5 ноября корпус Каретникова был переподчинен командованию 6-й армии А. И. Корка. Днем спешно производилась разведка бродов. Донесения были, в общем, утешительные: «От мыса Кураван броды проходимы только для пехоты, в районе острова Чурюк-Тюп сейчас непроходимы по случаю глубокой воды, от с. Ивановка по направлению Армянского базара два брода проходимы для подвод» (82, оп. 1, д. 146с, л. 8). В тот же день Корк в Новониколаевке лично передал С. Каретникову приказ Фрунзе о форсировании Сиваша. «Отношение махновцев к Красной Армии не было достаточно ясно, – туманно писал позднее Корк, – …поэтому командующий войсками фронта поставил задачу – отряд Каретникова выдвинуть вперед» [22] (36, 443).
22
Численность крымского корпуса махновцев вызывает споры. А. И. Корк называет минимальную цифру – 1700 человек при 191 пулемете («пулеметный полк» Фомы Кожина). Стремление преуменьшить участие махновцев в разгроме Врангеля понятно, особенно в 1930-е годы, когда вышли воспоминания Корка. Советские историки, обвиняя Махно в том, что он послал на фронт совсем небольшой отряд, сосредоточив главные силы в Гуляй-Поле, просто повторяют известное место из приказа Фрунзе о разоружении корпуса Каретникова. Однако сегодня мы должны отдавать себе трезвый отчет, что это была ложь: с Махно в Гуляй-Поле было лишь 300 человек, новые части находились в стадии формирования, на фронт были посланы лучшие части. В сборнике военной академии «Гражданская война», появившемся в 1930 году под редакцией С. Каменева, А. Бубнова и Р. Эйдемана (т. 3, с. 510–540), силы корпуса махновцев определяются в 5–6 тысяч человек. В другой академической работе двадцатых годов говорится о 5 тысячах человек. Это больше похоже на правду. И в самом деле, если придерживаться той точки зрения, что Фрунзе в ночь на 6 ноября приказал ничем не подкрепленному отряду кавалерии в 1700 человек ворваться в Крым (а в случае неуспеха – выдать место предполагаемого главного удара), то ничего не остается, как считать этот заведомо невыполнимый приказ или провокацией, или поистине непростительной глупостью.

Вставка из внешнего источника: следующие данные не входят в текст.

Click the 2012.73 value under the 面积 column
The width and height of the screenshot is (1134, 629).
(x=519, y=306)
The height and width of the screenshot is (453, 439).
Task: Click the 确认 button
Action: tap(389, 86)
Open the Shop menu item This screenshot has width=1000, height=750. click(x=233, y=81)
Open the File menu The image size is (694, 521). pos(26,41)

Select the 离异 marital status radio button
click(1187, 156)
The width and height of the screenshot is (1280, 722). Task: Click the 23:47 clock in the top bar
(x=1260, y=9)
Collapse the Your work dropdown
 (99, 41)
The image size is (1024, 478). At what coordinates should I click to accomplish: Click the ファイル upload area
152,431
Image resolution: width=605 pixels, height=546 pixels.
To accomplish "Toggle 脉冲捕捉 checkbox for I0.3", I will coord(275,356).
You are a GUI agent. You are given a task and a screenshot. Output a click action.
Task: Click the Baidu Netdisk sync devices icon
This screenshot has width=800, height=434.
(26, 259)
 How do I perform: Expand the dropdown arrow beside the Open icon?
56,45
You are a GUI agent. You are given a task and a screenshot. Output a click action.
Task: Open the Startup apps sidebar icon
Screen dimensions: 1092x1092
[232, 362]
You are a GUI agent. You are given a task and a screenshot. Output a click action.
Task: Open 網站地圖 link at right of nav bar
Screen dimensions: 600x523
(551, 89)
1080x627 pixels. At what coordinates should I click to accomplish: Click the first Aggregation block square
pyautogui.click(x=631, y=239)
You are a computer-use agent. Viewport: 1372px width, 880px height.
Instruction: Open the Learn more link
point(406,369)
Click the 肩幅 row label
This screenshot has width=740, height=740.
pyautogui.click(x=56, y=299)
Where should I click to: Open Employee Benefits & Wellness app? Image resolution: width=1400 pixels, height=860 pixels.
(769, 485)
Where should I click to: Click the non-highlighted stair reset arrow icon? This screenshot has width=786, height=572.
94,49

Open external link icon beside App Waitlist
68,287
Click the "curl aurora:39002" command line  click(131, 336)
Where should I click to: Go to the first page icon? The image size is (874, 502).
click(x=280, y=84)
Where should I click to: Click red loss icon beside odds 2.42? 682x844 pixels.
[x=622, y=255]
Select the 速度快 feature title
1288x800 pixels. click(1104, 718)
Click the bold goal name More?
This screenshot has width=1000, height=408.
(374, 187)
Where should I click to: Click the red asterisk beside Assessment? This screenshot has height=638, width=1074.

За то, что случилось далее, красное командование, несомненно, должно быть благодарно Семену Каретникову: «Отряд Каретника двинулся через Сиваш, но, не доходя до Литовского полуострова, вернулся, и начальник отряда донес, что местность настолько болотиста, что о прохождении Сиваша говорить не приходится» (36, 443). Таким образом, белые прежде времени не узнали, где планирует нанести решающий удар Фрунзе. Именно поэтому атака белогвардейских позиций в вочь с 7 на 8 ноября была неожиданна и увенчалась успехом. Теперь попытаемся объяснить то, что произошло, отбросив расхожие обвинения махновцев в трусости.
Семен Каретников был против союза с большевиками, когда решался вопрос о соглашении с ними. Он им не верил. Однако, став фактическим командиром Повстанческой армии в боях против Врангеля, он, по условиям договора, оперативные приказы красного командования обязан был выполнять. И он выполнял их, «притормаживая» исполнение только тогда, когда ему всерьез начинало казаться, что красное командование готово «рискнуть» Повстанческой армией и увлечь ее в сомнительное и авантюрное дело: так было с приказом Фрунзе от 25 октября об овладении перешейками, так же обстояло дело и с приказом Корка о форсировании Сиваша в ночь на шестое. Какими бы ни были силы крымского корпуса махновцев, Каретников был все же достаточно опытным командиром, чтобы совершенно ясно осознавать: кавалерией и тачанками позиций белых на Литовском полуострове не взять и уж, во всяком случае, не удержать; наступление в целом не готово; следовательно, корпус опять суют в огонь только потому, что у большевистского начальства то ли нервный зуд, то ли истерика. Вот он и придумал, что Сиваш непроходим.